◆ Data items
——

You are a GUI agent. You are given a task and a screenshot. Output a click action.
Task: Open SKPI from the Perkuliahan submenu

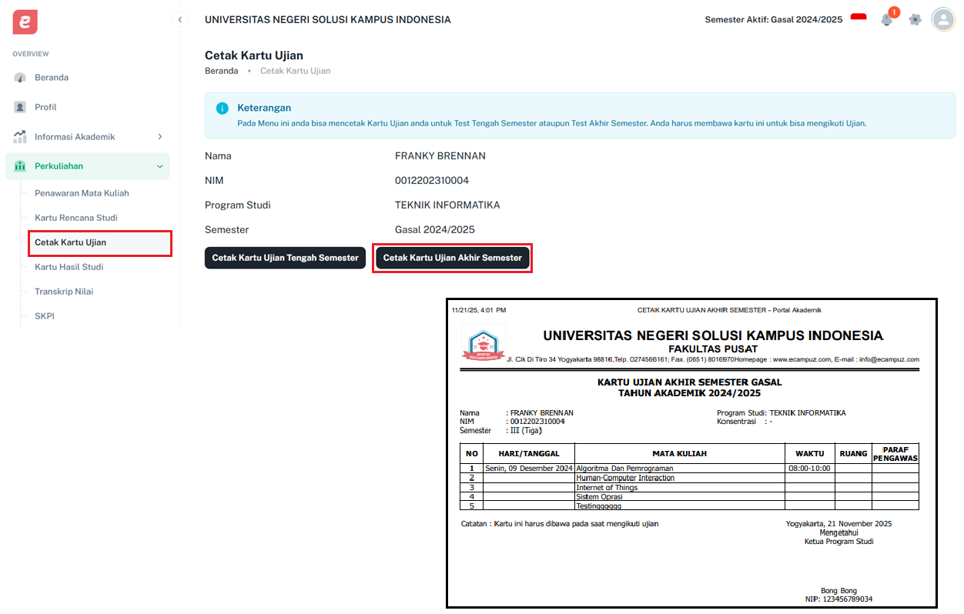coord(45,315)
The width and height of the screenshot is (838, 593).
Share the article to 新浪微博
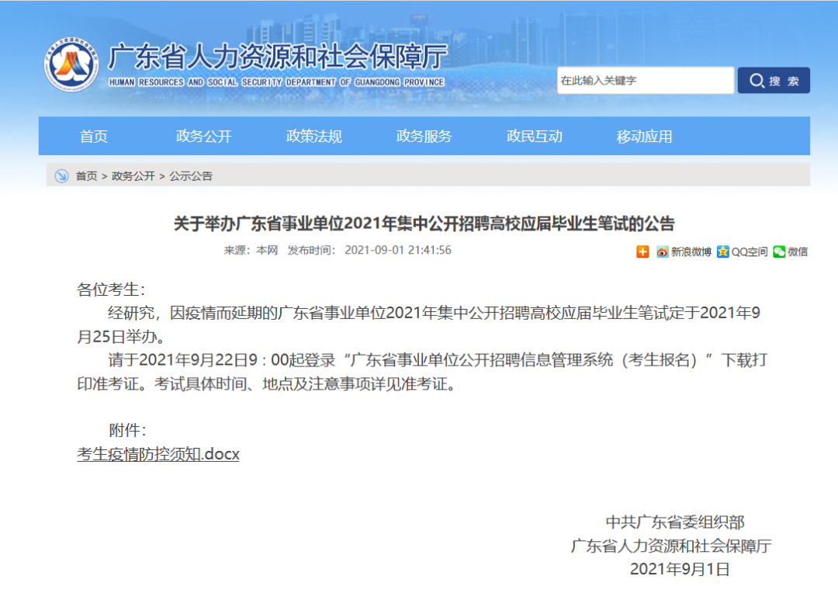(684, 251)
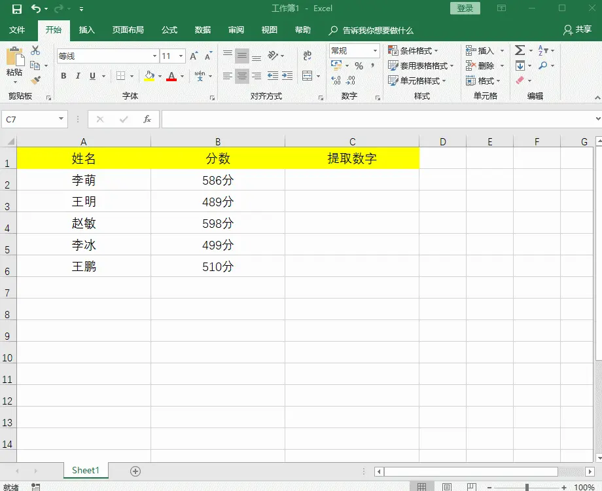Open the 文件 menu

tap(18, 29)
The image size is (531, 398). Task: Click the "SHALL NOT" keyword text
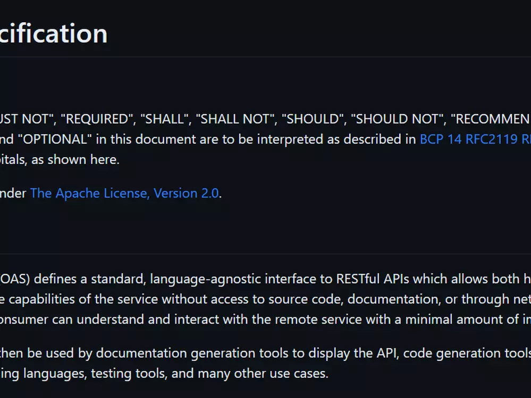[237, 119]
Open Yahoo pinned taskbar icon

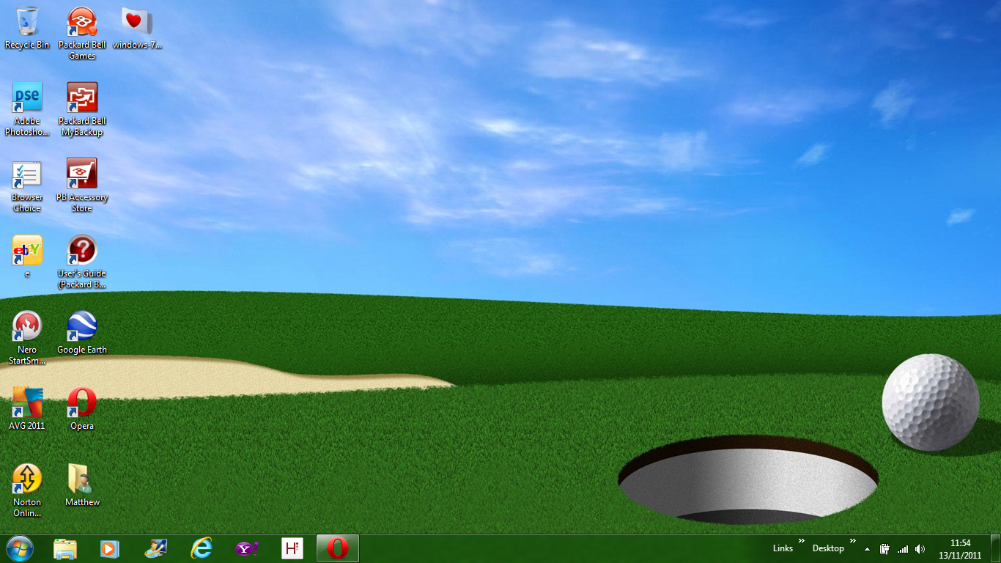tap(247, 548)
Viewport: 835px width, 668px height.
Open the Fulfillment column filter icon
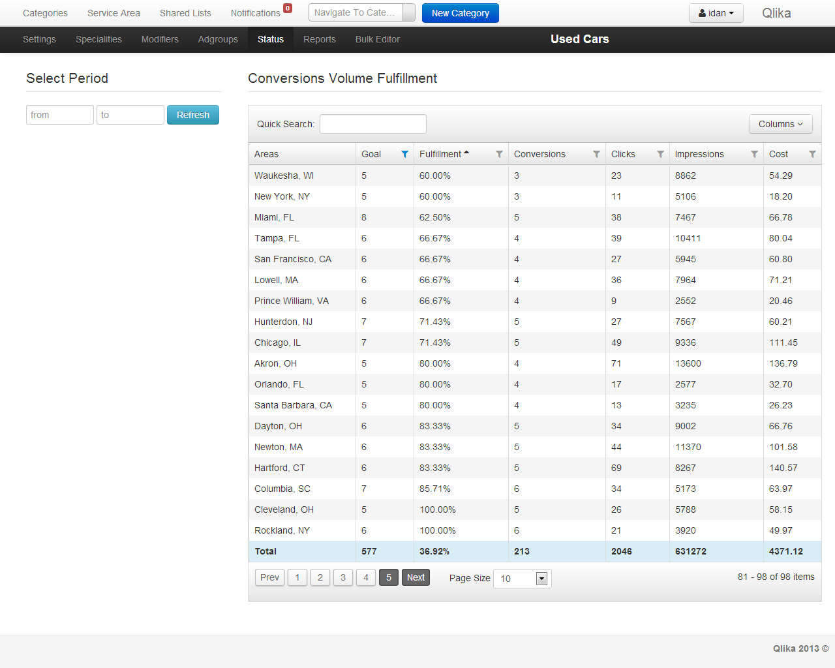tap(499, 154)
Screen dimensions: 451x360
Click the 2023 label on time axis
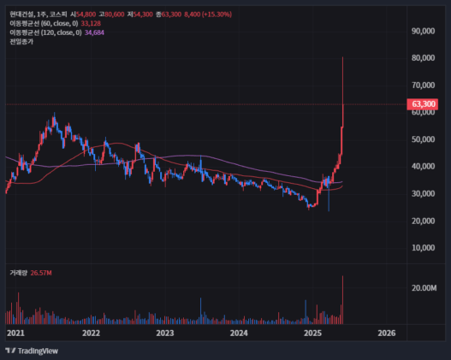pos(165,333)

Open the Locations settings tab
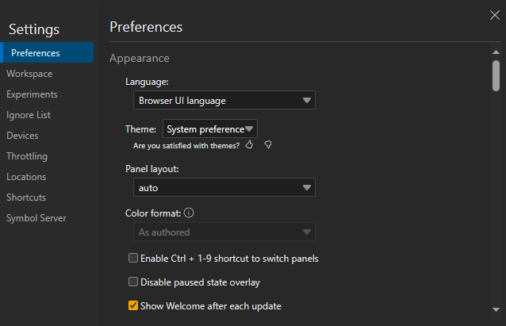[x=26, y=177]
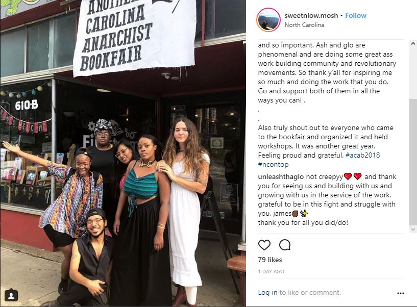Open the #acab2018 hashtag
The width and height of the screenshot is (417, 307).
click(362, 155)
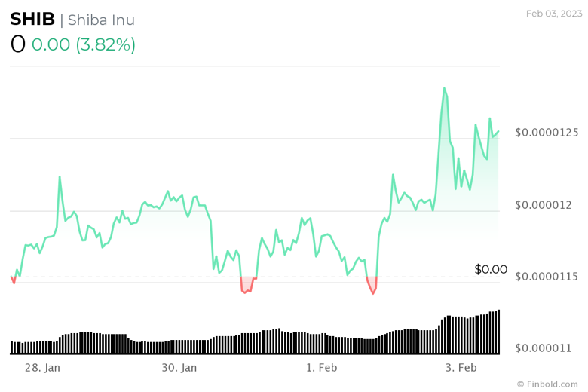Screen dimensions: 588x392
Task: Click the green 3.82% price change
Action: tap(84, 44)
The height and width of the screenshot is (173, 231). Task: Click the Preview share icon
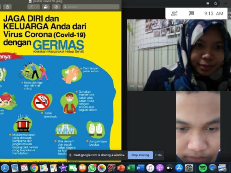tap(7, 7)
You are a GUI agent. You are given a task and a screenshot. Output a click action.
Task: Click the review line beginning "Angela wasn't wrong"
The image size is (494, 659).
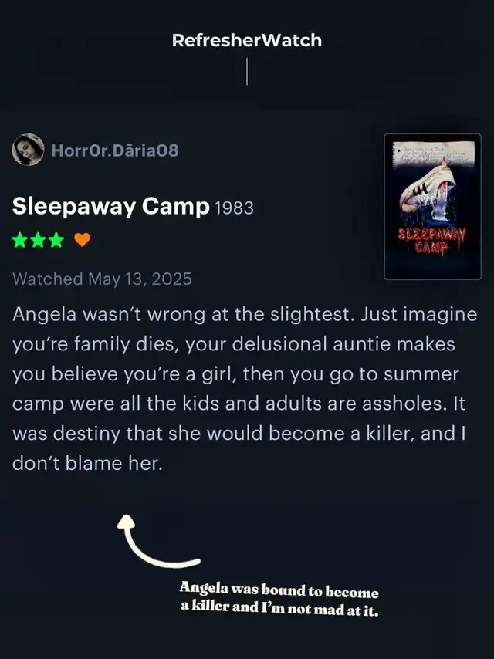pyautogui.click(x=245, y=314)
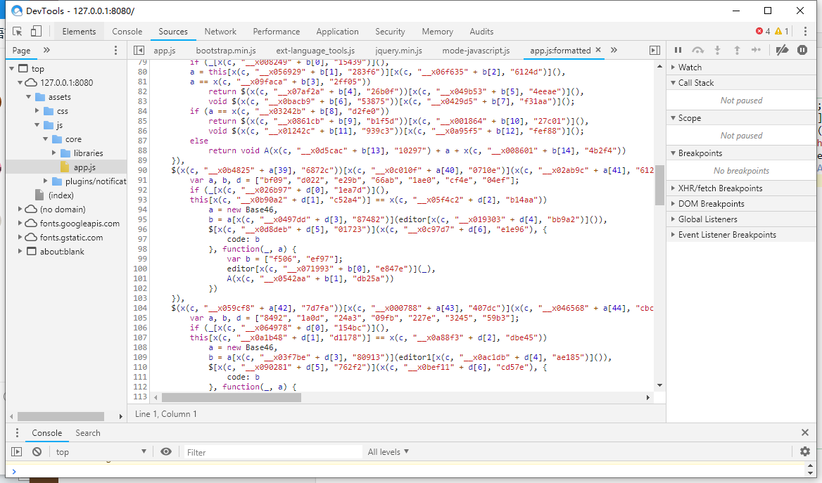The width and height of the screenshot is (822, 483).
Task: Open the jquery.min.js file tab
Action: pyautogui.click(x=398, y=51)
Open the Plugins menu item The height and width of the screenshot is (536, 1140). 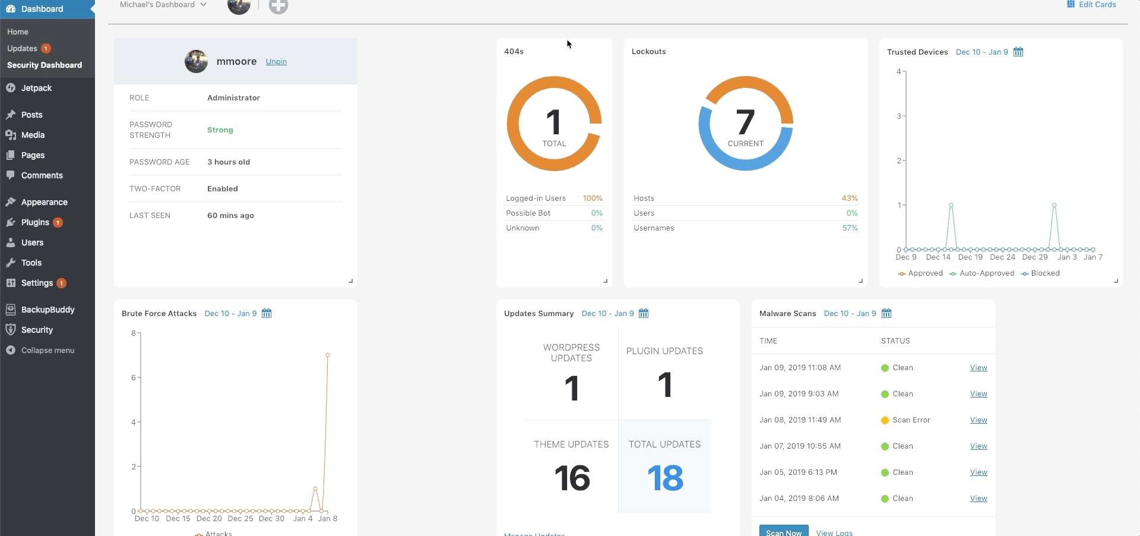tap(35, 222)
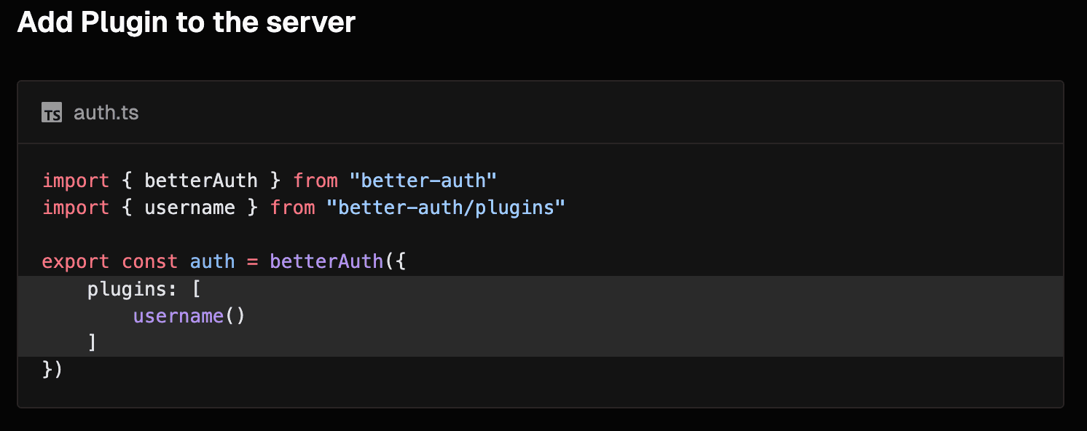Click the 'Add Plugin to the server' heading

tap(187, 23)
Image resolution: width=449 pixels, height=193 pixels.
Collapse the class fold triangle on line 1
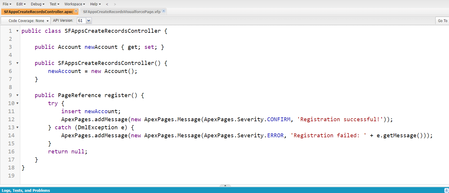[x=17, y=30]
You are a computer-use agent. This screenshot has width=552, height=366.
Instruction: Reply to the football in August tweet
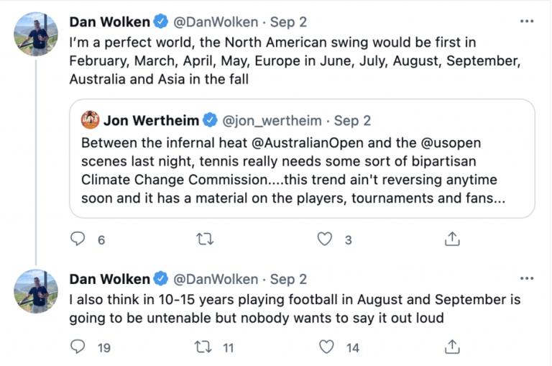coord(79,347)
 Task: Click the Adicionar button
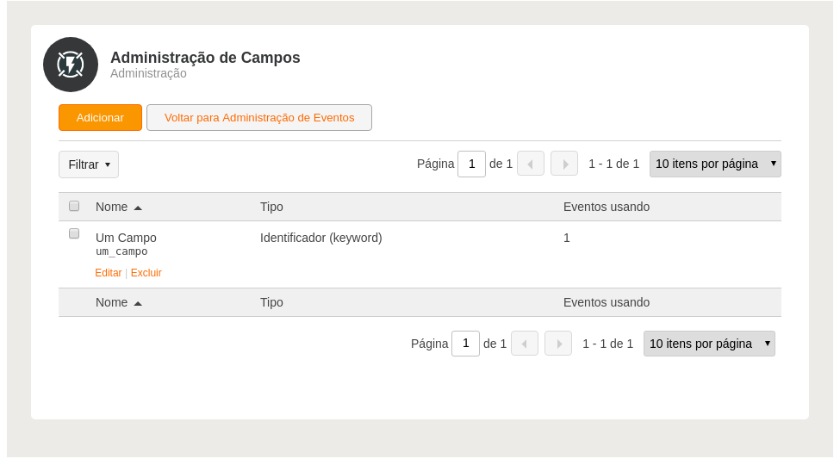[100, 117]
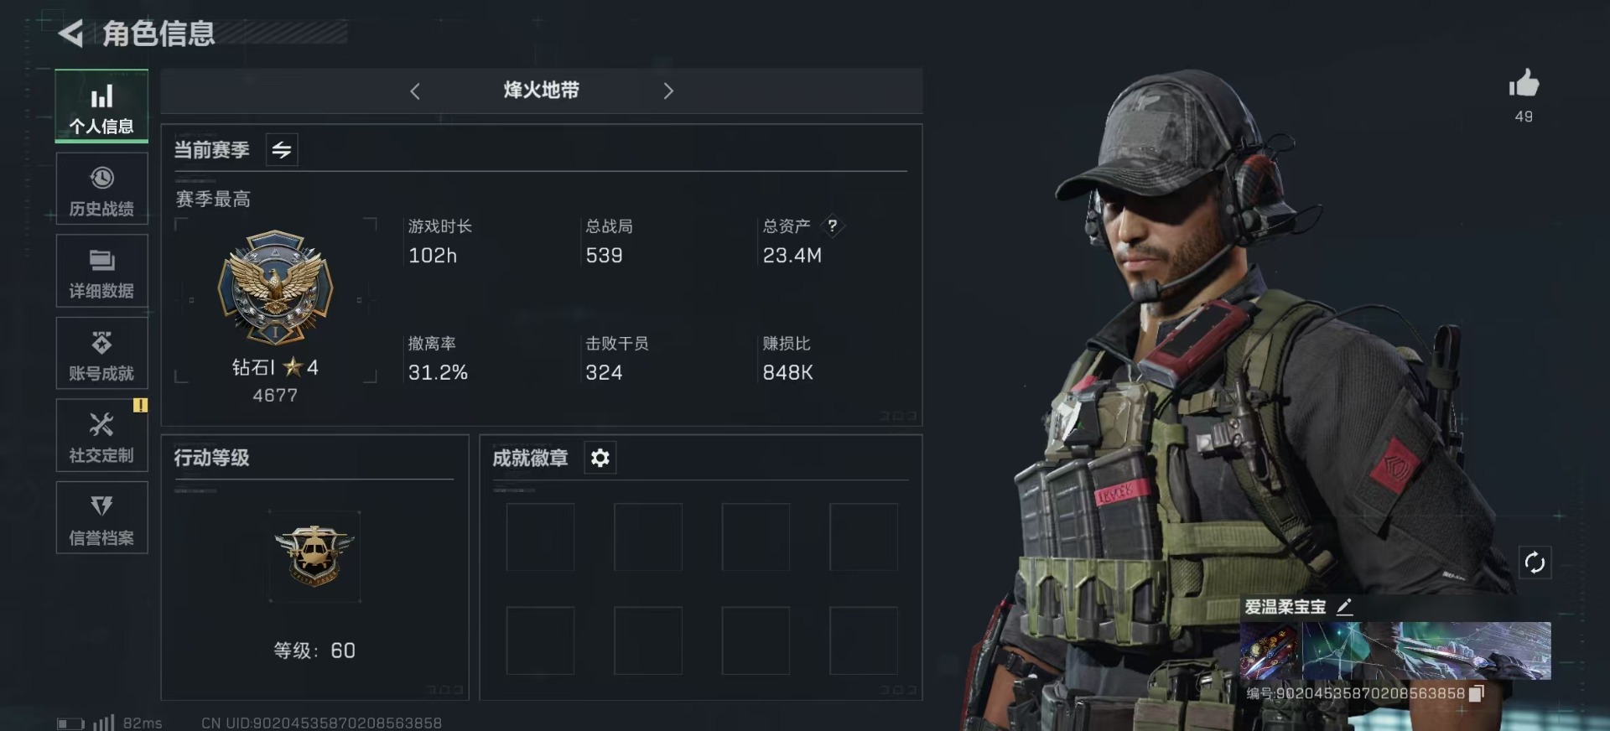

——

◆ Exercise aim
In the records above, find the line containing "You are a computer-use". Reproduce it and every line after it through the last line, omitting pictures.

◆ Solved problem
You are a computer-use agent. This screenshot has width=552, height=366.
Instruction: Reply to the football in August tweet
coord(79,347)
 Task: Click the Adicionar button
[100, 117]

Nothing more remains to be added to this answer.